- EXERCISE INSTRUCTIONS
Go through the records, and copy each line in which the string "agent" is present.

───── STORED DATA ─────

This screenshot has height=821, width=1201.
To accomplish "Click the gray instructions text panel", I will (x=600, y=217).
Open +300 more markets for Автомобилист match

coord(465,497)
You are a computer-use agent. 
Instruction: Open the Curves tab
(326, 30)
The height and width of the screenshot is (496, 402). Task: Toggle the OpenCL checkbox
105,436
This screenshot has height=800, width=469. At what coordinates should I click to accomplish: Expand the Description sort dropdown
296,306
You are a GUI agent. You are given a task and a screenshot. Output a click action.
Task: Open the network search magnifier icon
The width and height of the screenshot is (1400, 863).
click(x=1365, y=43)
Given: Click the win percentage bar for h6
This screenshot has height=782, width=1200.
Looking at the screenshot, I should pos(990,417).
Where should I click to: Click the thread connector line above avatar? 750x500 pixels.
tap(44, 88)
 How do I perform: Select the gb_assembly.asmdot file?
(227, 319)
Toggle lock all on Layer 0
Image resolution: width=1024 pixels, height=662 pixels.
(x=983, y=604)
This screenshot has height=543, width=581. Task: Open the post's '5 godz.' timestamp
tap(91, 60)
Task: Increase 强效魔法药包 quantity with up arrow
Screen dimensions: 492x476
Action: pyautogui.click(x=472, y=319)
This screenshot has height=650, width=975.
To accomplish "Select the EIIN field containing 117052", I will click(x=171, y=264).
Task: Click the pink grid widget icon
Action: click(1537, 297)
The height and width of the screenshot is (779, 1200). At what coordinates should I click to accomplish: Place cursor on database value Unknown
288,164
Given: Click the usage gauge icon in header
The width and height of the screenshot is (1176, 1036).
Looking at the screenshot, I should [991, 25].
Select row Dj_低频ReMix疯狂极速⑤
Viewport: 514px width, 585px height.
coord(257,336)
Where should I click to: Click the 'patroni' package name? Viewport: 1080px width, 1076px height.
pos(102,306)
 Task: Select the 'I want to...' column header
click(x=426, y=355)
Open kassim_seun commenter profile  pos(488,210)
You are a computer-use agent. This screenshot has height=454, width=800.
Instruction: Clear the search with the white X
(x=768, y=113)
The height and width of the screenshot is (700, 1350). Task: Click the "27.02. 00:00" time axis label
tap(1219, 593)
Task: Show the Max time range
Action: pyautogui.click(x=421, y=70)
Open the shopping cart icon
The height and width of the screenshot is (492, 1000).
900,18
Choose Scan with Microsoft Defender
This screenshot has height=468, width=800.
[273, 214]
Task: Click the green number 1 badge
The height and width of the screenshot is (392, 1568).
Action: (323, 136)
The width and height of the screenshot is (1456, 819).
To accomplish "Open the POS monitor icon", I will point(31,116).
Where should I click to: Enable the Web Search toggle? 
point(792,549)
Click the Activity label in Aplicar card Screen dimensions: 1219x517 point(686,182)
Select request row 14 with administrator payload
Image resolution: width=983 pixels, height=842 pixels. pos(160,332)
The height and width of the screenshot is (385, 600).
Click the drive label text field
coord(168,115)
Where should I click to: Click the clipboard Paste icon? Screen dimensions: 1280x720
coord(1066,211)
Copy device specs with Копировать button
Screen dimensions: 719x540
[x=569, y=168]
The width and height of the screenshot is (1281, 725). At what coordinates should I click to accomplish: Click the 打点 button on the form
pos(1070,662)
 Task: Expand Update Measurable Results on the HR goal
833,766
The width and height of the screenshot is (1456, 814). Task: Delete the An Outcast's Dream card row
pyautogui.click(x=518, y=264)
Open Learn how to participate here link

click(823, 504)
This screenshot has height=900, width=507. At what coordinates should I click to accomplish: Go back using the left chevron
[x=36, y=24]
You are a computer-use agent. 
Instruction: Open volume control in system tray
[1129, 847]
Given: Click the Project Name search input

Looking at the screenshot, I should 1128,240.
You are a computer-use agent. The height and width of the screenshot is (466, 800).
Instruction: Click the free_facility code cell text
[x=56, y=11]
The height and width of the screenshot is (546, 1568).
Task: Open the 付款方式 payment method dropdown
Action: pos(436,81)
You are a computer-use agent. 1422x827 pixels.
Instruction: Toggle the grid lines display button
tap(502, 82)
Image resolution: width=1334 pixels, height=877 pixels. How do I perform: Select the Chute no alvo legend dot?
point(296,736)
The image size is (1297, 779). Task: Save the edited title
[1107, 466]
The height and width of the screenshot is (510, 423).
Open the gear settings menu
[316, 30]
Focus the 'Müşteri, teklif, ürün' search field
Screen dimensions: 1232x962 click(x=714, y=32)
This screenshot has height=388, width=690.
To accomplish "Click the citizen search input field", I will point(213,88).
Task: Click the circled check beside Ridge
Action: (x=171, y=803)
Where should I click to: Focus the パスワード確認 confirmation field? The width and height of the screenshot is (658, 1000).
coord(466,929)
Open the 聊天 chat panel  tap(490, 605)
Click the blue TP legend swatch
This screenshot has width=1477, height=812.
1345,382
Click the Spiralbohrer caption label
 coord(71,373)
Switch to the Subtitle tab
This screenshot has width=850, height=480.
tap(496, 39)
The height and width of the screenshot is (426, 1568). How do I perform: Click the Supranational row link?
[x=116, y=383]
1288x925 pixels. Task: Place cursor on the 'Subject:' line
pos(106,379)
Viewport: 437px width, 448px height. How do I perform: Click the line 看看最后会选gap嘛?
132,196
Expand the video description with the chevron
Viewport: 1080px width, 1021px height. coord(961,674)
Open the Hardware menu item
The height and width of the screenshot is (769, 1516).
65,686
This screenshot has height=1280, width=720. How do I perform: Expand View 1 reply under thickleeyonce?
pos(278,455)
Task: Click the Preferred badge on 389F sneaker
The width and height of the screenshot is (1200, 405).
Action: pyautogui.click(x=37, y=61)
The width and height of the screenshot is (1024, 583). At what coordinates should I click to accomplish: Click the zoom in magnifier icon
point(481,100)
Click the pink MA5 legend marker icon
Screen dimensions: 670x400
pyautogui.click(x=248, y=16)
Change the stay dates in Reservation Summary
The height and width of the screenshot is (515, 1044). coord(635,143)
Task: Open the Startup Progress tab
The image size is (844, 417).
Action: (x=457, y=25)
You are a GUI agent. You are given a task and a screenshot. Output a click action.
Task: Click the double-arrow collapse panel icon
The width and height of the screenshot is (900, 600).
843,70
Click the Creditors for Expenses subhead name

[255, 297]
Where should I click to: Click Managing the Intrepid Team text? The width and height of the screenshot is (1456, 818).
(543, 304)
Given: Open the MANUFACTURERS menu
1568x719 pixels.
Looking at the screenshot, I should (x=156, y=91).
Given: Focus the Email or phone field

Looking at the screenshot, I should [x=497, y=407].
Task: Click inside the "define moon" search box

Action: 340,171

─────

- ANSWER TO THIS EXERCISE
You are a computer-use agent. 
You are a GUI agent. You are given a task and a screenshot. Output a click action.
You are a computer-use agent. This screenshot has height=454, width=800.
You are a computer-use agent. 
You are a computer-use agent. The height and width of the screenshot is (466, 800).
You are a computer-use agent. 1422x827 pixels.
You are a GUI agent. You are given a task and a screenshot. Output a click action.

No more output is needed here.